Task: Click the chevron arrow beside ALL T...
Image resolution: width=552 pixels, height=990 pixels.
* * *
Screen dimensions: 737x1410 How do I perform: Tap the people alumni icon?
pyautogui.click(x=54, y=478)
* * *
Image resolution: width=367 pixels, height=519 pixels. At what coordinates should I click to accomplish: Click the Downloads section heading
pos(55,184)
* * *
Repeat, exactly as they stand above, the lines from the line with "Task: Click the chevron arrow beside ALL T..." to the line with "Image resolution: width=552", both lines included.

▸ Solution to the exercise
Task: Click the chevron arrow beside ALL T...
Image resolution: width=552 pixels, height=990 pixels.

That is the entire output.